Effects of climate warming seen in tallgrass prairie ecosystem
- Date:
- August 14, 2018
- Source:
- University of Oklahoma
- Summary:
- Ecologists have completed a new study on the effects of climate warming on soil microbes in a long-term climate change experiment at a tallgrass prairie ecosystem. The new study shows that climate warming will affect microbial communities in the future, and future community states will be more predictable under warmed climate. Eventually, microbial communities will produce different functions and feedbacks to climate warming.
- Share:
A University of Oklahoma professor, Jizhong Zhou, and his team have completed a new study on the effects of climate warming on soil microbes in a long-term climate change experiment at a tallgrass prairie ecosystem. The new study shows that climate warming will affect microbial communities in the future, and future community states will be more predictable under warmed climate. Eventually, microbial communities will produce different functions and feedbacks to climate warming.
"Understanding the responses and adaptations of biological communities to environmental changes, especially anthropogenic changes, is very challenging. Our study is the first to demonstrate that environmental changes such as climate warming plays an important role in accelerating temporal turnover rates of soil bacterial and fungal communities, which are critical for predicting ecological consequences of future climate change," said Zhou, director, OU Institute for Environmental Genomics, and professor, OU College of Arts and Sciences.

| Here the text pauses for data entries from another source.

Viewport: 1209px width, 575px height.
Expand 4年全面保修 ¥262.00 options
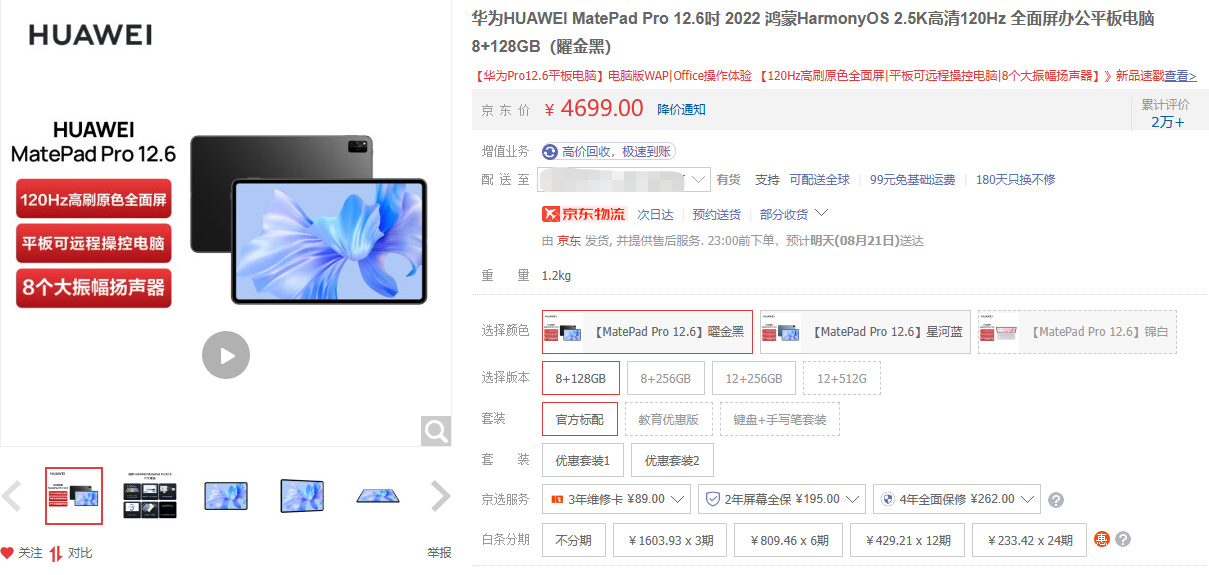point(957,499)
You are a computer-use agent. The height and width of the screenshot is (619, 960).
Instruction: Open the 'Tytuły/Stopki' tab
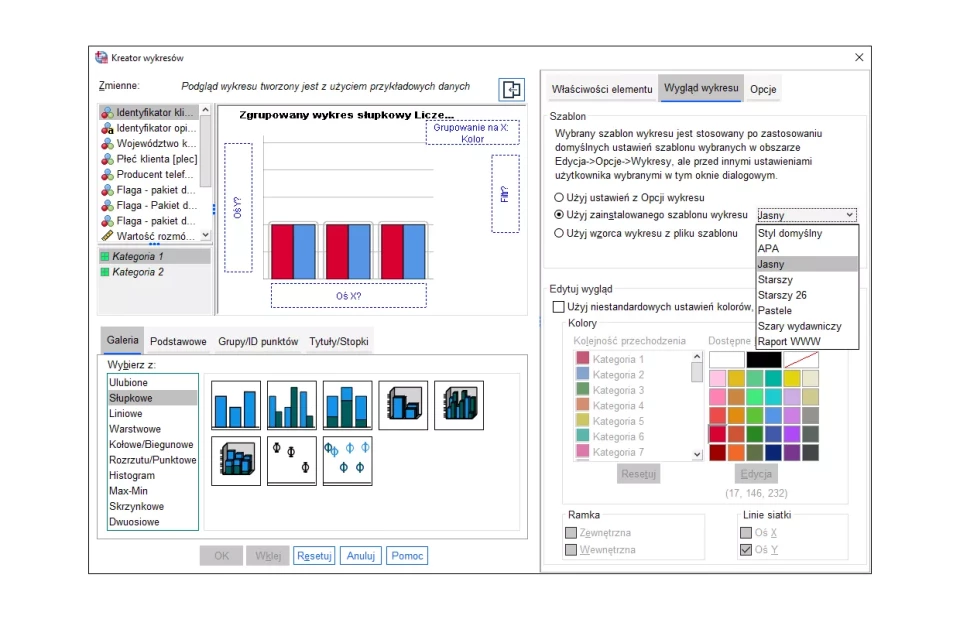pos(339,342)
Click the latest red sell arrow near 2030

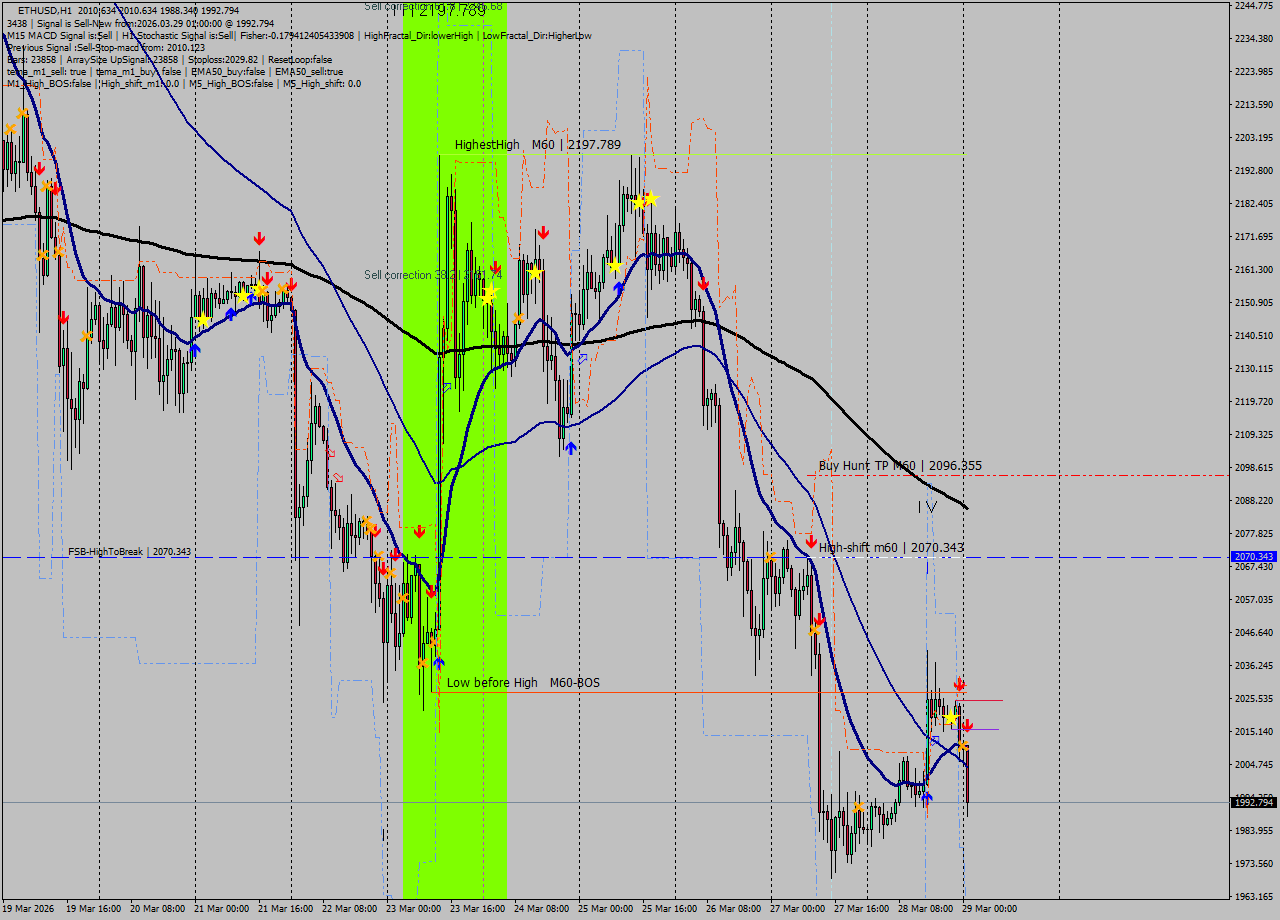[959, 684]
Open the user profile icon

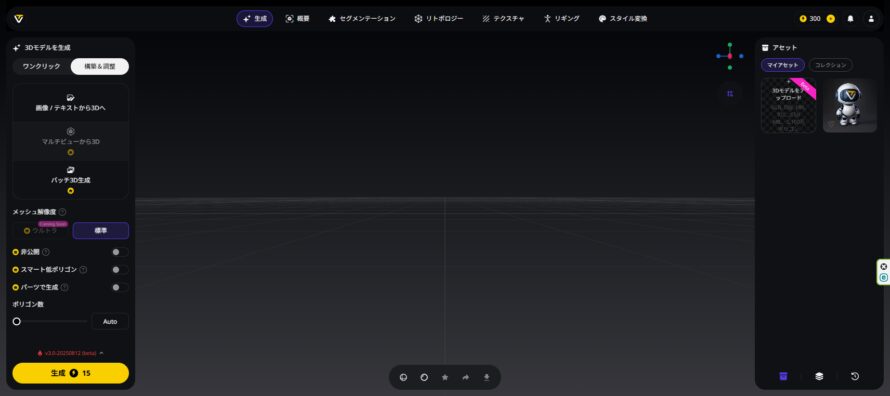click(x=871, y=19)
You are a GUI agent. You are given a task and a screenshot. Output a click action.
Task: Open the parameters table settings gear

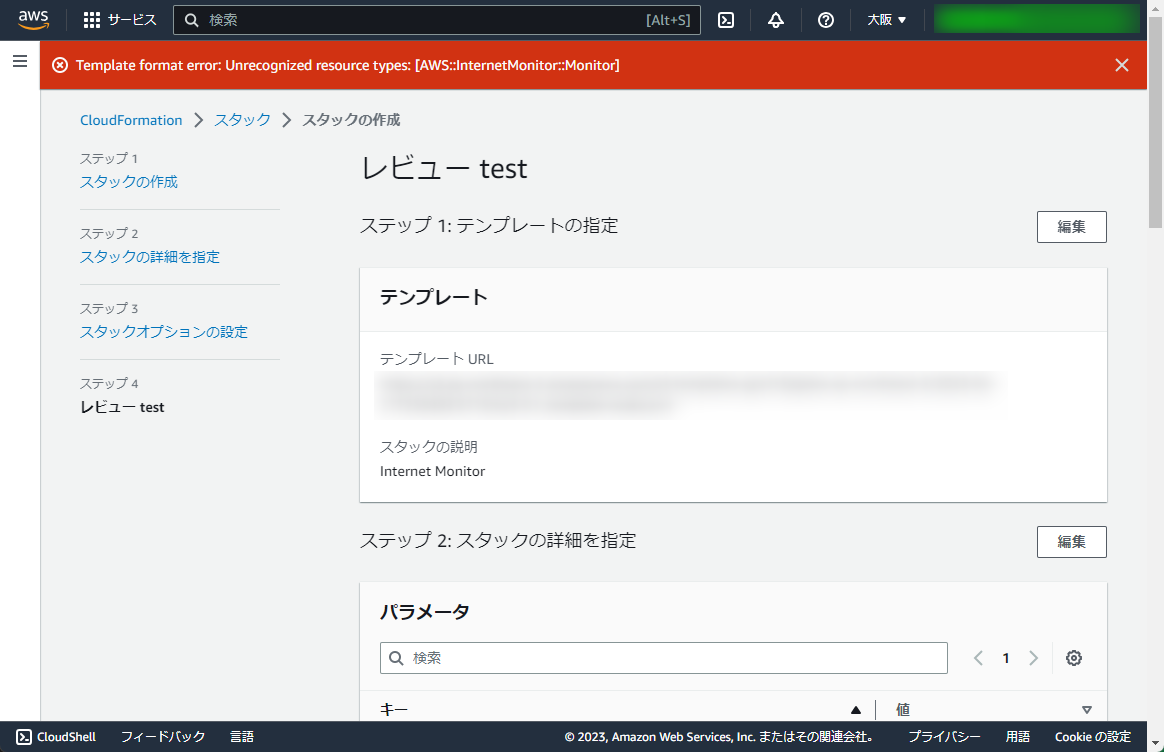pyautogui.click(x=1074, y=658)
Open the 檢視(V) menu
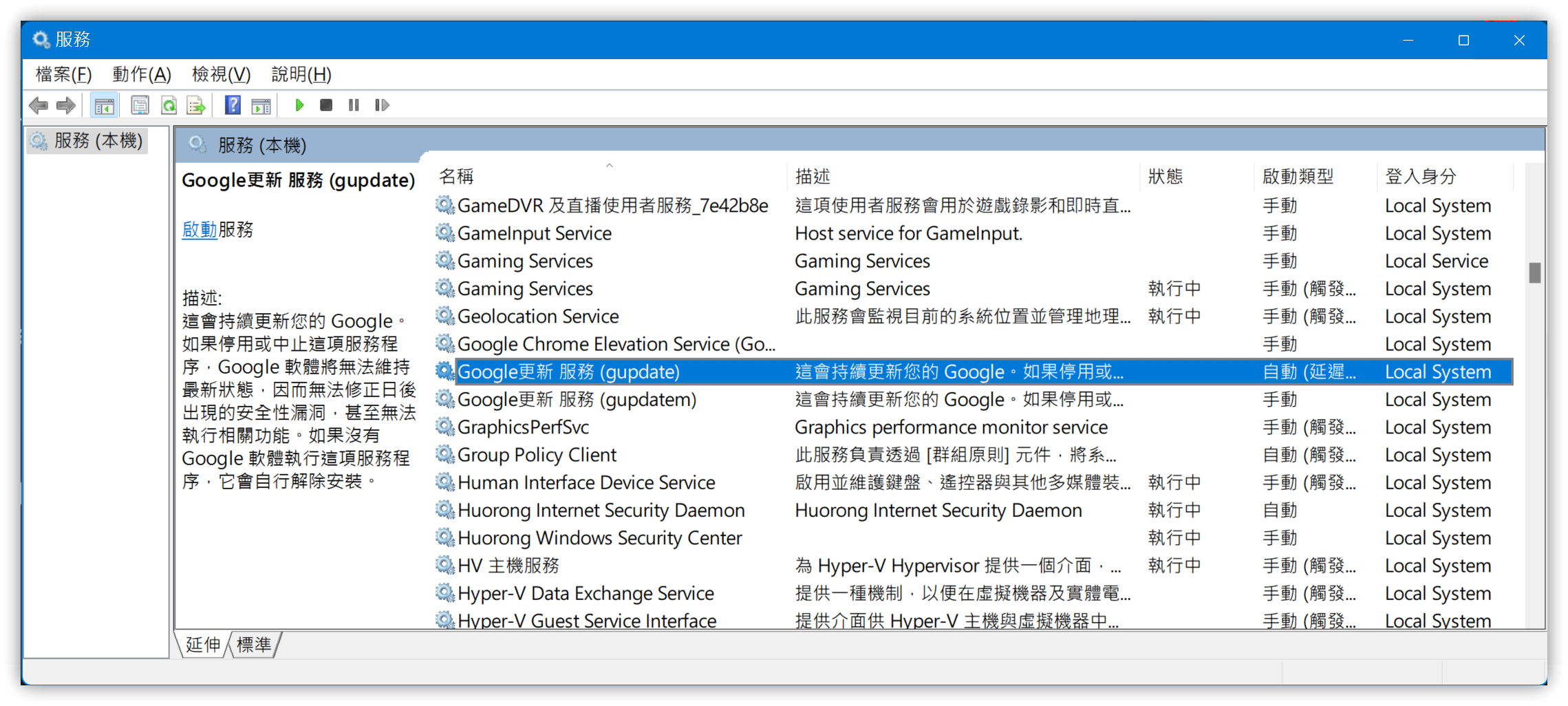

Zhou and an OU team of researchers collaborated on this study with researchers from Central South University, Tsinghua University, China, and Michigan State University. The OU study is the first to document divergent succession of microbial communities under climate warming; and the first to demonstrate that experimental warming, acting as a filtering factor, reduces stochasticity and the drivers controlling community succession are dynamic rather than static in soil ecosystems.